Little Heroes Book under IP dispute



  • @Lee-White I can see you have a good insight into this! So I was wondering George Lucas used the 2 main characters from the Kurosawa film. C3PO and R2D2. He put them in robot suits but the characters were essentially the same. Was he just lucky to get away with that or did he change them enough for them to be seen as new characters?



  • @Jason-Bowen It's a tough one. As it depends how deep Will's pockets are. Going to court for copyright cases is expensive. I've been through several copyright court cases and I always hand over my copyright to my agents lawyers so they do a block legal attack. Then they hand me the copyright back after the case. I wouldn't be able to afford it otherwise.

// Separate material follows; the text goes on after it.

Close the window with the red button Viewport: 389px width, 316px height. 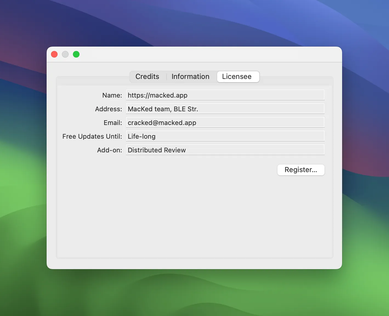pyautogui.click(x=54, y=54)
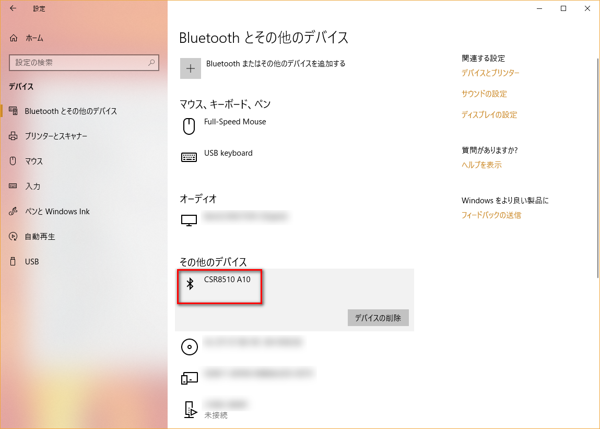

  • @Aleksey This depends if the celebrity has branded themselves and trade marked their image. I was selling prints of press photos I took of Taylor Swift and her lawyers came after me with a cease and desist order even though I had taken the photos and owned the copyright. I just took them down as I didn't want to go to court. Wasn't worth the effort or legal fees involved. Taylor Swift is trade marked owns her likeness and has a team that scrapes the internet for signs of her name.


  • SVS OG

    I think Will may be in a pickle here. I see everyone saying it's clearly a parody....Um...nope...I don't think so Marvel has their own baby characters already and they make money off of them. I think Will was fine before the book became too successful....Now Disney has taken notice. marvel babies.jpg marvel babies 2.jpg



  • This thread is really moving!! Which I love!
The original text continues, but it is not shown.